Черт сжал губы, покачал головой.
– Я бы с радостью, – сказал он, – но я не могу.
– Что ж так?
– Не могу бабку убить. Не могу.
– Бабок не убиваешь, – попытался произнести с насмешкой священник, но прозвучало пискляво и истерично.
– Да нет, бабок-то, пожалуйста, сколько угодно. Для такого хорошего человека как вы батюшка сотню бабок бы убил. Если хотите всех ваших прислужниц перебью, вы только скажите. Это всегда пожалуйста. Даже не думайте, обращайтесь. – Черт помолчал, лицо стало задумчивым, он поправил брюки, почесал живот. – Просто я не могу эту бабку. Говорю же, проблема с этой бабкой. Запрещено нам таких бабок убивать. Детей и вот таких вот… этих… в общем, я не могу.
– Девственница она что ли? – Изумленно догадался священник.
– Фу, – черта заметно передернуло, – мерзость. Предлагаю без подробностей.

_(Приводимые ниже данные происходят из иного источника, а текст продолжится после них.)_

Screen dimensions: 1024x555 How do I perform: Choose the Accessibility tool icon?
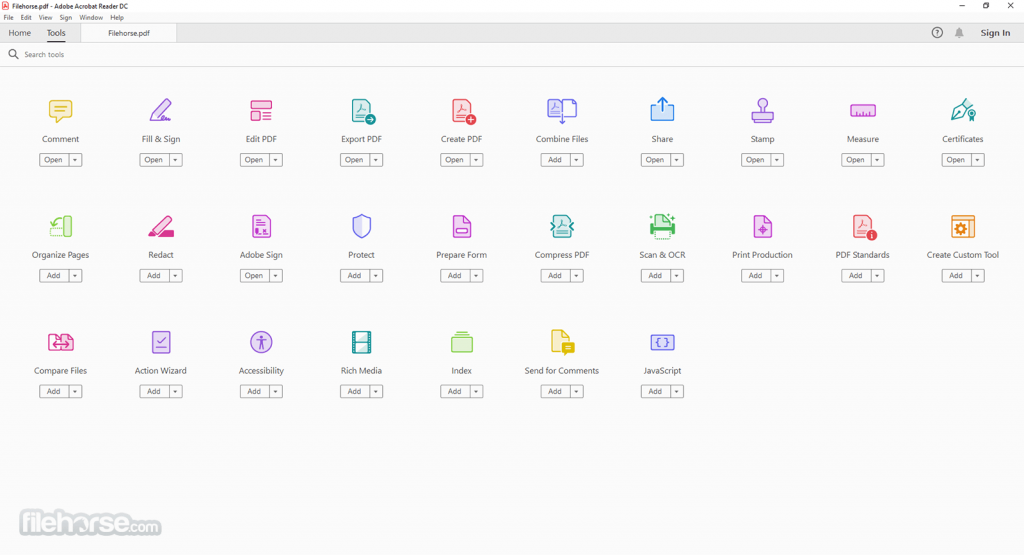(261, 342)
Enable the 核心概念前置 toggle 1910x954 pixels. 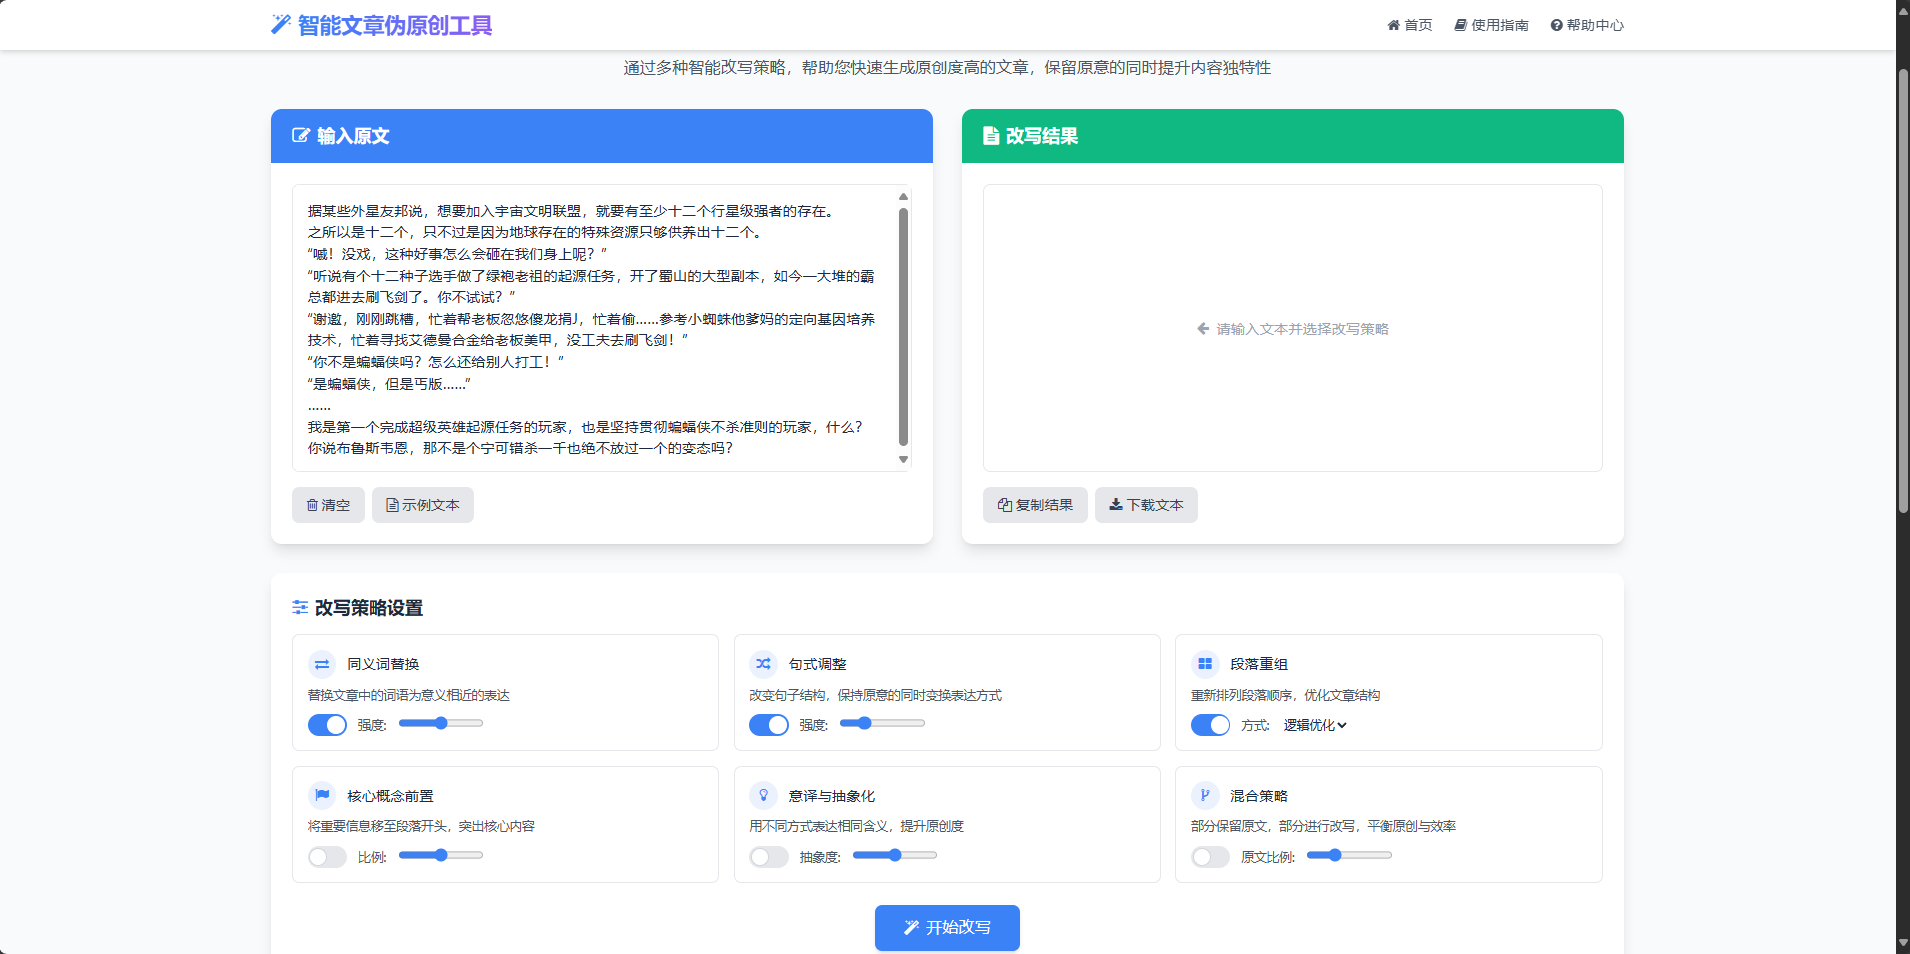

– И значит, я ее должен убить?
– Да, – черт оживился, – конечно. И чем раньше, тем лучше. Карга только прикидывается дурочкой. Ах, батюшка, возьмите, батюшка, она святая батюшка, я ее хранила, батюшка… тьфу, – черт еще раз дернулся и потряс плечами, – вот помяните мое слово и дня не пройдет, прибежит сюда проверять, где тут висит ее подарочек, весь такой от чистого сердца. Небось, и подарила только чтобы прибежать проверить. Ну, что не так? Что вы, батюшка, не знаете добрячков этих?
– Знаю…
– И я вам скажу, что будет дальше. Она побежит жаловаться. А икона, это вам не свечное производство, это вам не ритуальная компания. У иконки вотчины нет. У нее хозяина нет, она не земля, на ней не построишь, не похоронишь. А когда хозяина нет, то что?
– Что?
– То все хозяева. К какому следователю попадет, тот и начнет носом землю рыть. С одним договоритесь, с другим, со всеми не договориться. Рано или поздно дело раскачают, будет скандал. Все потеряете. И все из-за одной полоумной старухи. А вот если убить ее, то что?
– Что?
– Да ничего, – протянул, словно пропел черт, – ничего. Вообще ничего. Кому она нужна. Ни детей, ни рода, ни племени. Живет на горбу государства, пользы от нее ни государству, ни обществу никакого. Всю жизнь в своем огородике, картошечку копает, да щавель жует. Ну, разве раз в жизни солдатика когда-то водой отпоила. И без воды солдатик не помер бы. Да и с водой помер. Бессмысленная старуха.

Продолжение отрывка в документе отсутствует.